After years of practicing realistic portraiture, Korean-born artist Shin Young An decided it was time for a change. Her work was once focused on depicting her subject as faithfully and realistically as possible. She now moves beyond the surface and aims to engage politically with the viewer and motivate introspection, even action.
Despite the meticulous control and calculated perspectives, Canadian artist Adam Lupton’s oil paintings are constantly fidgeting. They mostly feature youth in various incarnations in a blur of motion represented as simultaneous frames, or with different layers of paint exposed. This jitteriness is revealed both through substance, by showing the layers of material creation, or through time, as the viewer pans multiple freeze-frames overlaid on top of each other. What stands still throughout all his work is an obsession with time and chaos, and the individual’s navigation of the two in the constant present.

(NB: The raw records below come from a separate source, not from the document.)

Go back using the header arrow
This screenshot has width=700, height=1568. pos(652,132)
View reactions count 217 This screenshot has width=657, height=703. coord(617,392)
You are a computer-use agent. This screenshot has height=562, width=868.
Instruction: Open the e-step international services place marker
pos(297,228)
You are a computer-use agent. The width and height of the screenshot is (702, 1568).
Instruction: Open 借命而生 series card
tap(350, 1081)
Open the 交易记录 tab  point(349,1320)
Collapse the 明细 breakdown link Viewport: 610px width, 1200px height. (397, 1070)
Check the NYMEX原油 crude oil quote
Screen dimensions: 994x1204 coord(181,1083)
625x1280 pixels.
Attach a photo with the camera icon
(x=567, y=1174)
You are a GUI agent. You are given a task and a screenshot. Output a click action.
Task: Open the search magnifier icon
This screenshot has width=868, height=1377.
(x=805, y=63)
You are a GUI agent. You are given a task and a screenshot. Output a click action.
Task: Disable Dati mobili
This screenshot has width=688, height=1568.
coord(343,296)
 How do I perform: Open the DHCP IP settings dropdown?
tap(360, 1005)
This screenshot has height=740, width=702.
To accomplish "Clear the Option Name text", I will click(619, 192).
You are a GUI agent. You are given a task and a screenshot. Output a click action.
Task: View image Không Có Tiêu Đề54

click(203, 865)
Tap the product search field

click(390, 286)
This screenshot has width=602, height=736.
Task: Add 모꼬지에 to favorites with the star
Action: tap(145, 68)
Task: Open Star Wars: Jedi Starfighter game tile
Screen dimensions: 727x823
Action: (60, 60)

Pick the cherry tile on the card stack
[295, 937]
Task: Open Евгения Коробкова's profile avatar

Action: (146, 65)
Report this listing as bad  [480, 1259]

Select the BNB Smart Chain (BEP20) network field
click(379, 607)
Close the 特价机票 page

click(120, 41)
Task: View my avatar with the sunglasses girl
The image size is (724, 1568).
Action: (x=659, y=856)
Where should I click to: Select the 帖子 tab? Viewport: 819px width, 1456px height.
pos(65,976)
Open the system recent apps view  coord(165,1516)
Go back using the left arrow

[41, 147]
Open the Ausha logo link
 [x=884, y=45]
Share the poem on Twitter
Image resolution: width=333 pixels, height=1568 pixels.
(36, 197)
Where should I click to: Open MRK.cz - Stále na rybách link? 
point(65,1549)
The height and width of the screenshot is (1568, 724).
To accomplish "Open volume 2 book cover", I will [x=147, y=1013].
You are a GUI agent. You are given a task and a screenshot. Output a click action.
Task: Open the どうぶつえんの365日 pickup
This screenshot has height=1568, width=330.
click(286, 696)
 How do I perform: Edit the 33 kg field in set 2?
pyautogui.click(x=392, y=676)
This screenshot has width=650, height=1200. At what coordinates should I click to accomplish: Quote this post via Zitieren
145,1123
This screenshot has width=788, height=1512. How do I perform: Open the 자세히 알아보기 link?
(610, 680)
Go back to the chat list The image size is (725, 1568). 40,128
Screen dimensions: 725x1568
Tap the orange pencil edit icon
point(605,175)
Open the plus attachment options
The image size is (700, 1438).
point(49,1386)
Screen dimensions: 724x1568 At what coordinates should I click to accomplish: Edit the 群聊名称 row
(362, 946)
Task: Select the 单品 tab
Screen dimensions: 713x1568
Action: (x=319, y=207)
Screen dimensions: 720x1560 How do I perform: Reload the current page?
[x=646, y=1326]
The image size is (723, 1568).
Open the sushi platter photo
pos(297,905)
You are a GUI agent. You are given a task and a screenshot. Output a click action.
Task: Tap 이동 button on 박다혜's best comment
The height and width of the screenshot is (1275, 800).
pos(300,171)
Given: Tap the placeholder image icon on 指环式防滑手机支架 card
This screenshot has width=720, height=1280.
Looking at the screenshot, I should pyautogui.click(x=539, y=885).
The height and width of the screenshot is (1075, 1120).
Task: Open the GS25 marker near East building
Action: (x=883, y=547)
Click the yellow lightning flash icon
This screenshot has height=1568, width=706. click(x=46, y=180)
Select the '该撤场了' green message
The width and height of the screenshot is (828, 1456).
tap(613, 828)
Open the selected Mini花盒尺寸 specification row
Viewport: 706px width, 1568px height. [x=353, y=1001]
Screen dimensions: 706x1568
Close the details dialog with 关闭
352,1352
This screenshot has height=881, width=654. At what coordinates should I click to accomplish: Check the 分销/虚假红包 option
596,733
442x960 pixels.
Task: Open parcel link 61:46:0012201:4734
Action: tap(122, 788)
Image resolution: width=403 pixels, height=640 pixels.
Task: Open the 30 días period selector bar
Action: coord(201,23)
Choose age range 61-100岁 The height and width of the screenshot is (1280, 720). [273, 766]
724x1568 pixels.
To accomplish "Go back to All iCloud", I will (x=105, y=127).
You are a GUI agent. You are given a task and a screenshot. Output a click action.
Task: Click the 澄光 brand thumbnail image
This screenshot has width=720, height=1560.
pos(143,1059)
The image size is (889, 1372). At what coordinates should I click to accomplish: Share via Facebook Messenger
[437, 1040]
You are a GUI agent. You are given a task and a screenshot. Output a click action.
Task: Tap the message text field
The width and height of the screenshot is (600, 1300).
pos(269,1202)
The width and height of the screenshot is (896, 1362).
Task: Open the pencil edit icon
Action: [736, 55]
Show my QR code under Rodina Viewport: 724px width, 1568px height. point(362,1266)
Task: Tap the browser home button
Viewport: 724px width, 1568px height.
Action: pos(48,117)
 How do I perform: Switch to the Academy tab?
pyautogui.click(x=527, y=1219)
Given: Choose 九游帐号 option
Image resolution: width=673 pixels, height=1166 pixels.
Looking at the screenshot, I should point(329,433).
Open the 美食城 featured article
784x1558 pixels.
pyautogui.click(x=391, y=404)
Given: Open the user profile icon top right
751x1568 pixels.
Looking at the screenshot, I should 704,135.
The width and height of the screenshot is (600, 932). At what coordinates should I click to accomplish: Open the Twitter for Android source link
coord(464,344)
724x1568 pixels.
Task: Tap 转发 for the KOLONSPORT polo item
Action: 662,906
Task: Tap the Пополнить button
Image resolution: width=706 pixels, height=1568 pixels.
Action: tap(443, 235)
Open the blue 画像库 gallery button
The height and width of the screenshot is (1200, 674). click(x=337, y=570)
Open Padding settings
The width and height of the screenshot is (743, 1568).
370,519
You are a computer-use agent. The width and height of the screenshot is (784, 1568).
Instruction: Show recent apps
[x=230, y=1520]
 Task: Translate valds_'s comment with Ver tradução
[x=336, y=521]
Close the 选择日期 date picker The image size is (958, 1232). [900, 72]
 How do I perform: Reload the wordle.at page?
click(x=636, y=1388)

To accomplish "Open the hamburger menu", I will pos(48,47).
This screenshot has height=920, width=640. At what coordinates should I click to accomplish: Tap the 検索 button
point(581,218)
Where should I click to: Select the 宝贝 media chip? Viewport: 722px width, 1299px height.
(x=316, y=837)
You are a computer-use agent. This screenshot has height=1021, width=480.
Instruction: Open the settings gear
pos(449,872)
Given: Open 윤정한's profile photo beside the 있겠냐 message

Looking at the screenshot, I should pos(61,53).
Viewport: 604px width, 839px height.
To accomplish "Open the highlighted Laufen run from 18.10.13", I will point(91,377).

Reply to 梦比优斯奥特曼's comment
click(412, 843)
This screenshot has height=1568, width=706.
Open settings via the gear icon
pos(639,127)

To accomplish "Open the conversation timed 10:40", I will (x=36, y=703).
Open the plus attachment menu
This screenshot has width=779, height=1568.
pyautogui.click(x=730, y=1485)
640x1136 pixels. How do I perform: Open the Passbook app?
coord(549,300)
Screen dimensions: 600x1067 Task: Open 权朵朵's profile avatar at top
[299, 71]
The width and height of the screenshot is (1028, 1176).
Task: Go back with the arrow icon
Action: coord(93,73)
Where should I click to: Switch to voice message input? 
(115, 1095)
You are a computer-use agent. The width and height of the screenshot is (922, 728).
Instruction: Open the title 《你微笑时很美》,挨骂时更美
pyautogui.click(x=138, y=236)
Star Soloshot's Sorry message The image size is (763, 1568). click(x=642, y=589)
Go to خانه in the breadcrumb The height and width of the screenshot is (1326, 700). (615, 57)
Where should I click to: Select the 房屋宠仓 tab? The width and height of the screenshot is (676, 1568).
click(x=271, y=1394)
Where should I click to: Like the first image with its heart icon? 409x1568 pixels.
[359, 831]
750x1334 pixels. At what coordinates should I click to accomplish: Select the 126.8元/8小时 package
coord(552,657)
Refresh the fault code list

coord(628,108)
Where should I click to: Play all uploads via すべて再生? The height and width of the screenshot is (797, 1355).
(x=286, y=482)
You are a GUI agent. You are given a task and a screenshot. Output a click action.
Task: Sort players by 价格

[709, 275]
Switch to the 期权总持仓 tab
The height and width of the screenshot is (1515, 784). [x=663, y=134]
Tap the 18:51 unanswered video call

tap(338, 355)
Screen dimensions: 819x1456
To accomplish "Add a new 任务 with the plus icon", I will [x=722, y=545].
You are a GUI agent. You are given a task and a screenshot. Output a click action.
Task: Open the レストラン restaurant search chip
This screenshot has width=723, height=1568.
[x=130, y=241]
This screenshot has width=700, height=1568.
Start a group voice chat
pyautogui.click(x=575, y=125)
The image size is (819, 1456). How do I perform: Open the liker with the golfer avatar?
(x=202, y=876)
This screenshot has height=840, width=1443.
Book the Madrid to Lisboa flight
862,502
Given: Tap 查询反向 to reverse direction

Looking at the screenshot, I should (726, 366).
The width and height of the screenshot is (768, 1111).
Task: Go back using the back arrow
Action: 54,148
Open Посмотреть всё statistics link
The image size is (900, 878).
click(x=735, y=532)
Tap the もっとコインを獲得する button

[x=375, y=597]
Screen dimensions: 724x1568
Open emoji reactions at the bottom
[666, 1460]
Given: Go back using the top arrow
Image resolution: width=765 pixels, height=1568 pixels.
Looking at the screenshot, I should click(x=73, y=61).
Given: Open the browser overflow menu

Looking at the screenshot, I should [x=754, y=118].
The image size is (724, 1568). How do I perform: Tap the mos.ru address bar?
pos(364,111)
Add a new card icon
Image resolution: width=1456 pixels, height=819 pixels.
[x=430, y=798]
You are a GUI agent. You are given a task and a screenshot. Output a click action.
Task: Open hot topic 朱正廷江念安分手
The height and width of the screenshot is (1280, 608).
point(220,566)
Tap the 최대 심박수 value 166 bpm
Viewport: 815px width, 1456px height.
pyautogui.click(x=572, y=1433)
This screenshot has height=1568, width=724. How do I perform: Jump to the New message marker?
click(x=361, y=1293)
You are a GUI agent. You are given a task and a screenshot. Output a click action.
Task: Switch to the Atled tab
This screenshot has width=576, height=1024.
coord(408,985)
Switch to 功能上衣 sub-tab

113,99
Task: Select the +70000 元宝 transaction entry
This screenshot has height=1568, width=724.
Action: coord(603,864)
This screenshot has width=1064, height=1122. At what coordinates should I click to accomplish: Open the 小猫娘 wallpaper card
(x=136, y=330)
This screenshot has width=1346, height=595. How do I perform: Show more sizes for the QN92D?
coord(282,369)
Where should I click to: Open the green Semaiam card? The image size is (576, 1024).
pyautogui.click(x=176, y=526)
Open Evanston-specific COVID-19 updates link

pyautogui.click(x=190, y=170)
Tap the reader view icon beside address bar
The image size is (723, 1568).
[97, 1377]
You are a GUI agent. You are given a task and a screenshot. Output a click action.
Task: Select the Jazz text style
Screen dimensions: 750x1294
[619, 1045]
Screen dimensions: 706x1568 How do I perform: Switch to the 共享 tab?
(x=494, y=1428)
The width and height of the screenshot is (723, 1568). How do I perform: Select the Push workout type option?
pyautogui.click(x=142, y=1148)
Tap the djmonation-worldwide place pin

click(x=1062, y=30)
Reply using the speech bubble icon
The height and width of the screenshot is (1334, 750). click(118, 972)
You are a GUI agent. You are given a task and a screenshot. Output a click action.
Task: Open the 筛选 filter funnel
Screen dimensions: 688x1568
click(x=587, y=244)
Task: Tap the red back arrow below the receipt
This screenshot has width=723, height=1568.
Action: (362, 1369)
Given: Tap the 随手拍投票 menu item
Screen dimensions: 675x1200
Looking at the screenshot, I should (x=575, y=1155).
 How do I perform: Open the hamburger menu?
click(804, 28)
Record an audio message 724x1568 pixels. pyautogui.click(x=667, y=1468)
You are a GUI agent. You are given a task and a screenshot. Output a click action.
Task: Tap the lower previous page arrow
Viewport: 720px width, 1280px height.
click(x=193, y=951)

Mexican artist José Luis López Galván works with oil paint to create dark and unsettling scenes that can be simultaneously erotic and grotesque. His paintings further estrange the viewer by calling to mind wildly different artistic styles, from the quietly dramatic chiaroscuro of Rembrandt to the surrealism of Dali. López Galván maximizes the dramatic potential of oils, creating lush and eerie tableaux that are populated by enigmatic characters, such as anthropomorphic and lavishly attired rabbits, disembodied limbs and half-human robots. As in paintings by the Old Masters, López Galván’s storybook-like scenes often feel like allegories for a larger narrative. In this case though, the background story resembles the logic of a nightmare or a hallucination more than the workings of the divine.
Taiwan-born artist Chen Dao Lee’s creates ambiguous narratives of unresolved tensions. His style is nearly photorealistically perfect. His compositions are taut and vigorous. If the light in his work made a noise, it would be loud and blaring. It’s his choice of subject that makes the work provocative. Each piece features young, beautiful, semi-clad women with garish red hair. Some hold automatic weapons. Some wrestle with each other. Some engage in sexual escapades with other women. Some do so with other men. These women are young, beautiful, and… bored.
Miriam Escofet creates rich oil paintings of idyllic scenes that nostalgically allude to classical antiquity. Perhaps the only notes of pessimism in these sumptuous depictions of ornate architecture, statues and jewels is that Escofet’s heavenly world seem to be nearly devoid of human inhabitants. This is a place that seems to belong to the gods — too perfect for mortals. Escofet originally studied 3D design and set out to be a ceramicist, which explains her attention to texture and volume. Each crease of fabric and crevice within a tree’s bark is rendered with precision. Light and shadow are greatly contrasted to a level beyond what we normally experience with the human eye, making Escofet’s fictional lands seem vivid yet illusory.
The hyper-realistic oil paintings of Joshua Suda will make you question whether you’re looking at a painting or a photograph as he recreates the features of the human face with stunning accuracy. Going beyond replicating life, many of Suda’s pieces also have elements of surrealism. Bizarre compositions, mixed with Suda’s impressive attention to detail, result in uncanny contortions of the human face. He often breaks the fourth wall, playing with the foreground and background to make it appear that the subject is bursting through the surface of the piece. In other works, he paints to mimic other media, replicating the detail of everything from pencil drawings to old photographs and contrasting them with how the subjects might appear to the human eye.